Jésus – On dira que nous sommes venus diviser et soulever le peuple. Eh bien oui, c’est vrai, désormais, même dans les familles, il y aura des divisions : sur cinq personnes, il y aura des divisions, trois contre deux et deux contre trois. Le fils sera contre son père et le père et la fille contre sa mère et la belle-mère contre sa belle fille. Parce que personne ne peut rester les bras croisés. Celui qui ne ramasse pas, gaspille. Celui qui ne lutte pas pour les pauvres, lutte contre les pauvres et il fait le jeu de ceux d’en haut.

Tous – Bien, très bien, Jésus ! Bien parlé, brunet !

Jésus – Mes amis, Jérusalem nous attend ! Dieu sera avec nous à Jérusalem et nous libèrera de l’esclavage comme il a libéré nos ancêtres du joug du pharaon ! Nous aussi nous passerons la Mer Rouge et nous serons libres !
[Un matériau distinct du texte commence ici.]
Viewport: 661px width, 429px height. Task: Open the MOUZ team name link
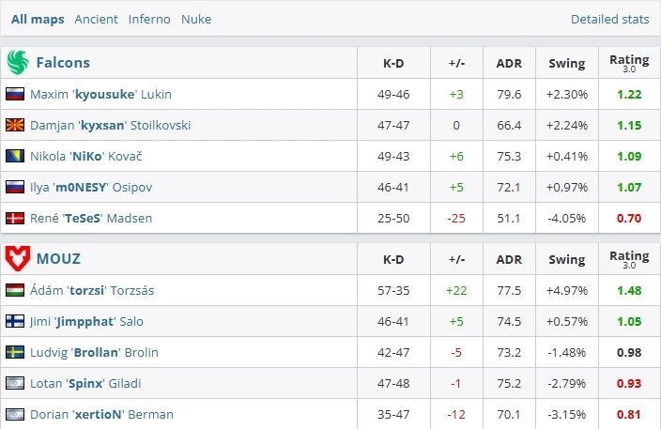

Nous n’avions jamais vu Jésus si enthousiaste que ces jours-là. Ses yeux brillaient comme ceux du prophète Jean quand il criait dans le désert. Comme Jean, il parlait vite, comme si les mots se précipitaient dans sa gorge, comme si le temps lui manquait pour tout dire et tout faire parvenir aux oreilles des humbles de notre peuple.

Matthieu 8,18-22; Luc 9,57-62.

Commentaires :

1. Dans la personne de Jésus, dans sa psychologie, dans ses paroles, dans ses actes, on trouve continuellement un élément dominant : l’urgence. D’un point de vue purement historique, Jésus s’est présenté comme un homme qui croyait à l’imminence du Royaume de Dieu. Il était convaincu que l’intervention de Dieu définitive en faveur des pauvres se réaliserait immédiatement, que les derniers temps étaient à la porte. C’est pourquoi, le temps était précieux. Beaucoup de discours et de paraboles de Jésus doivent être placés dans l’époque de crise dans laquelle il vivait historiquement et dans la crise future et finale qu’il voyait comme imminente et indispensable pour que vienne l’heure de la justice de Dieu. En entreprenant son dernier voyage à Jérusalem, Jésus a compté sur la possibilité de sa mort, mais il était convaincu que ce serait la victoire de Dieu.